I took a bit of a mini-break this weekend. We made no big plans. No big adventures interfered with my blogging time, just the small adventures: Nathan learning to make clucking noises with his tongue; his rounds of "push-ups" that trick us into thinking he might crawl at any moment; Audrey's gallery of pavement art; and her first experience as captain of a sparkler.

As we watched the fireworks Sunday, one babe scared awake and wild-eyed in my lap and the other too busy playing with friends to take heed of eruptions in the sky, I could not help but feel gratitude for the simple things in front of me: good friends, precious family, blanketed yards, and the latest project coming together on my knitting needles. Of course, with blasts like gunpowder and color lighting up the sky, one's mind drifts to the events and people (known and nameless) without whom, these simple luxuries would not exist. Gratitude abounds: for those for whom the fireworks swell who willingly gave so much in hopes of lives simple and good. Gratitude abounds: for those fireworks - the big and bold, and those small and vibrant and right before my eyes. Memorable moments from last week:

On Tuesday, Audrey set a banana on the kitchen table with its stem pointing up. "This looks like a duck swimming," she said.

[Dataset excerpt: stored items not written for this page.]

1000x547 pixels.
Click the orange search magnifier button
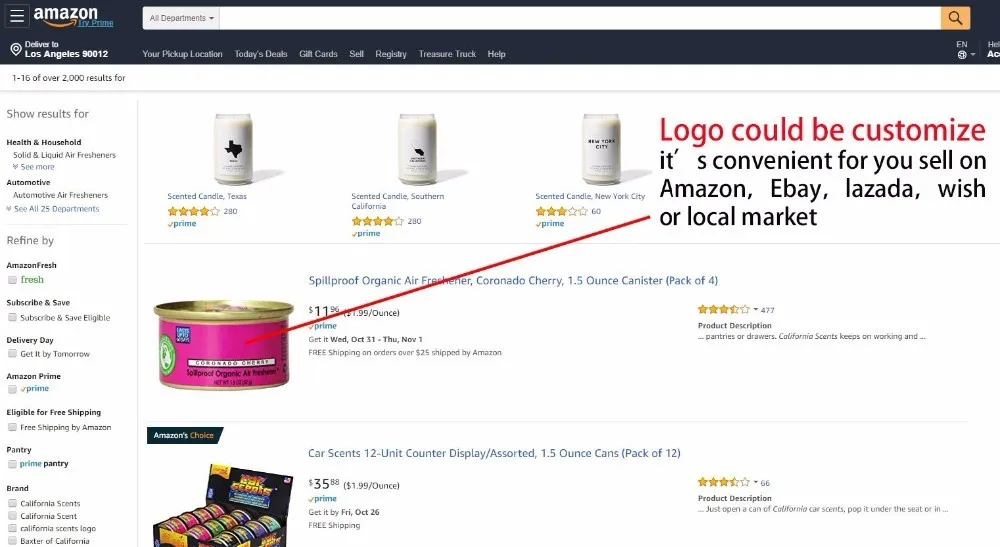click(x=955, y=18)
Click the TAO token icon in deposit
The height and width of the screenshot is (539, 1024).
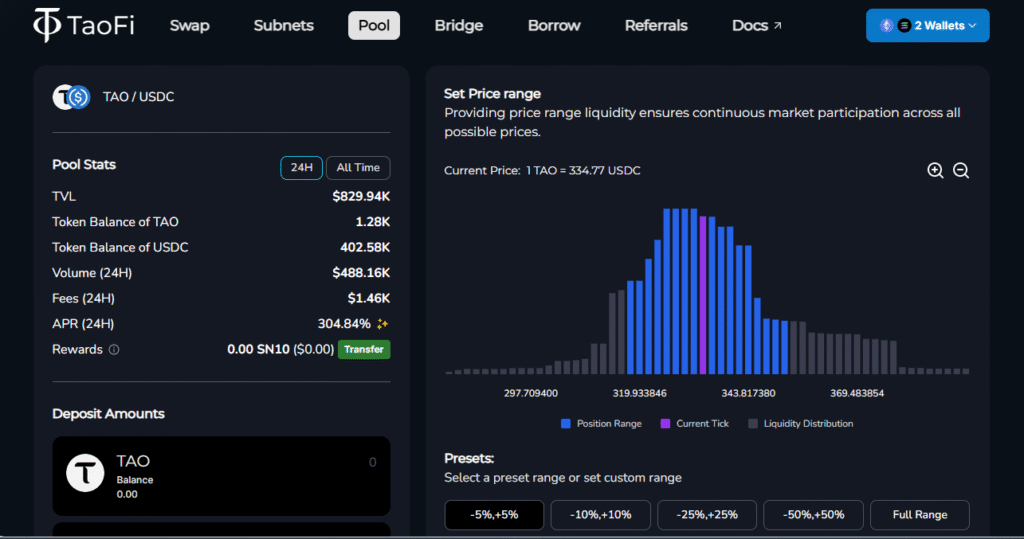85,471
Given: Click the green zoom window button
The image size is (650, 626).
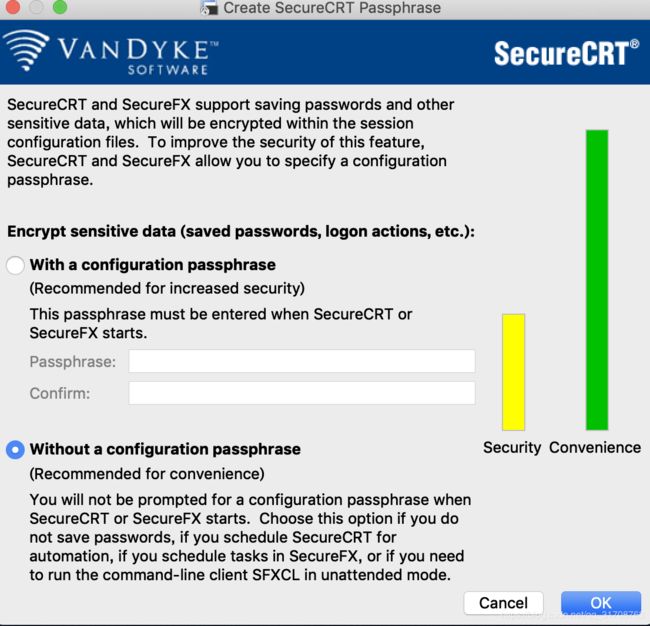Looking at the screenshot, I should [x=60, y=7].
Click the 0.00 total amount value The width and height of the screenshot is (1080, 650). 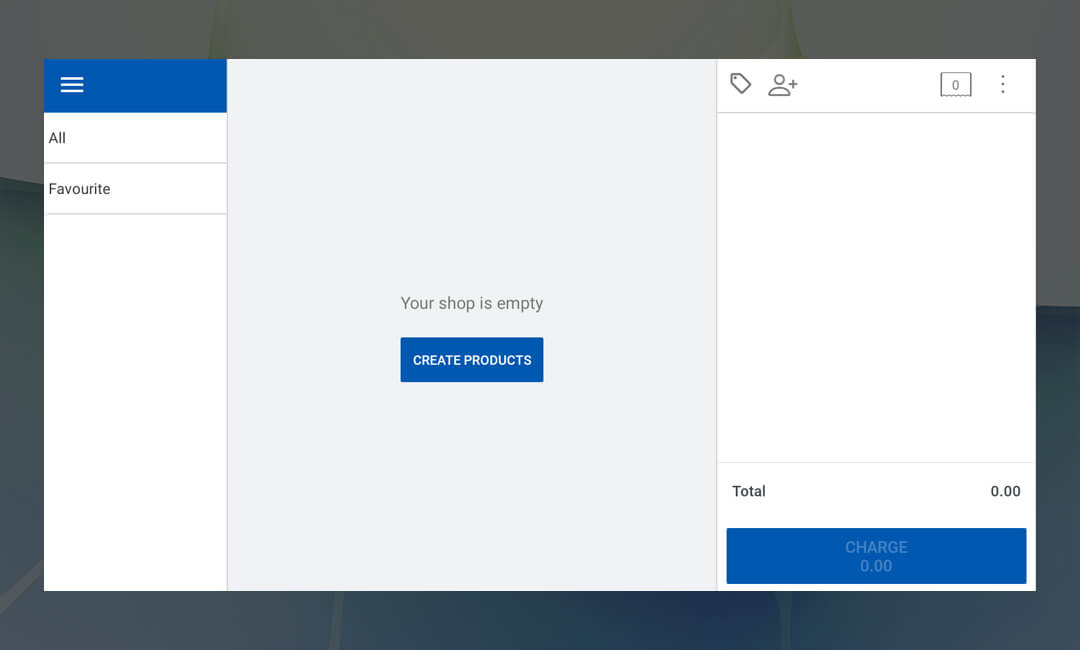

Wednesday, while changing her clothes:
Me: Is your underwear on backward?
Audrey: Yes. But it doesn't hurt. It's okay.

Later that day, she found the picture I posted of Jason and I hugging at graduation.
"Mommy, what's that?" she asked.
"That's your Daddy with hair," I said.

On Thursday, while looking in the mirror as I brushed her hair, she said, "I like my hair messy but not in my eyes."

Audrey came up to me on Saturday as I sat at the kitchen table. I showered her face with kisses. She laughed. She showered me back. "I have pictures of you on my kisses," she said.

I hope your weekend provided you with a little break filled with simple pleasures, vibrant fireworks, and kisses with your picture (or at least your name) on them.

Thursday, July 1, 2010

And All the Rest

Rather unintentionally, I think we managed to work in the rest of the colors on the color spectrum today. I had volunteered to cut papers into strips for an upcoming VBS craft project. As I worked, Audrey and Nathan got busy with projects of their own, turning the scrap paper and scrap food (expired pasta and sprinkles - who needs glitter? - dropped off by my parents) into art (or just something to tinker with, six-month-old style). Somewhere over the rainbow might just be our kitchen table.